Hi Chase,
the problem I see is that if you have 3 customers having ids 34,35,202
you'll have to define 202 indexes
but you're right it should be a separate change.
The documentation of Hibernate Search is built from xml files
contained in the sources, you'll find them in
/src/main/docbook/en-US/modules
Using maven for the build you'll get also all documentation built so
you can see how what you write will look like in both PDF and HTML
forms.
Here are the detailed instructions:
Sanne,
See attached example of a IndexShardingStrategy and unit test.

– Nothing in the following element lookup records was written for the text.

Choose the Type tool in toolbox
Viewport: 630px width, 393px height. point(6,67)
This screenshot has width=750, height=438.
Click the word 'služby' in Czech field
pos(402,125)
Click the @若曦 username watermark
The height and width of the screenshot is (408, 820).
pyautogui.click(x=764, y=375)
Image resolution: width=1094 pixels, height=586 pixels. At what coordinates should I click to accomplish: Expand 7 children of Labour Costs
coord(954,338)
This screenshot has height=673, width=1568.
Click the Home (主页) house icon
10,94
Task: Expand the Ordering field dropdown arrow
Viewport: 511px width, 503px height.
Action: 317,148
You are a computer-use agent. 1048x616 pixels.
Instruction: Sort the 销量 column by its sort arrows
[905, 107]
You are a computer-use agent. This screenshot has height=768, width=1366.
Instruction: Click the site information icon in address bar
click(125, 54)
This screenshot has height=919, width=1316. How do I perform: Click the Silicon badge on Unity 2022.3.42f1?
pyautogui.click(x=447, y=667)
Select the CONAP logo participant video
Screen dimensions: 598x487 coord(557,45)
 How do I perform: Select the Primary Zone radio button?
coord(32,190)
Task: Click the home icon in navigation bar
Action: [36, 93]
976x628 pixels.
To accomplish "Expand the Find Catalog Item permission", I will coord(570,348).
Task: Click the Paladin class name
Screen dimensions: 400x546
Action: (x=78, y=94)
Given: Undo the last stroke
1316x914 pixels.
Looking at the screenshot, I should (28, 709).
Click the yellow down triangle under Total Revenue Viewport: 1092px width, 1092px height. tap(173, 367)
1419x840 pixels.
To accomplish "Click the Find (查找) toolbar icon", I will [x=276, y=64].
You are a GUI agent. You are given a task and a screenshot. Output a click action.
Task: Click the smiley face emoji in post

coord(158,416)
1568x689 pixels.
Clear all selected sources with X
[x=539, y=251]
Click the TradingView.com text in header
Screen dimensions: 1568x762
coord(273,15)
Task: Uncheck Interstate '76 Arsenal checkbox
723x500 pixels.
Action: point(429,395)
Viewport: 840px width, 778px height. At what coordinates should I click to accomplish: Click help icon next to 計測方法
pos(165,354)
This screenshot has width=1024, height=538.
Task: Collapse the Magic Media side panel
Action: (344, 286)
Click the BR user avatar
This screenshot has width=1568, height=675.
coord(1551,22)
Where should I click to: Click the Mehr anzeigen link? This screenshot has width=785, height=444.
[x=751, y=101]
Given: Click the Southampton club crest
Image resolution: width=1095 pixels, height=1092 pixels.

I was able to
satisfy my shading needs without named shards, though I would be open to
implementing that separately.
In CustomerShardingStrategy, the index is broken into one shard per
customer. Each Document contains a customerID field, which is used as the
index for a local DirectoryProvider array. The number of shards should be at
least the max customerID. The implementation of
getDirectoryProvidersForQuery() looks for a Filter called "customer" that
also contains a customerID parameter, and returns the single
DirectoryProvider for that customer.
What can I do to aid the documentation effort? Thanks,
-Chase
On Tue, Jun 9, 2009 at 2:54 PM, Sanne Grinovero <sanne.grinovero(a)gmail.com>
wrote:
>
> Hi Chase,
> sorry for the late answer; I've just looked at your code, it looks
> very good and I'd like to apply this patch if Emmanuel and Hardy
> agree?
>
> There are no tests in your patch to verify this is actually useful, do
> you have a good example of a ShardingProvider using it?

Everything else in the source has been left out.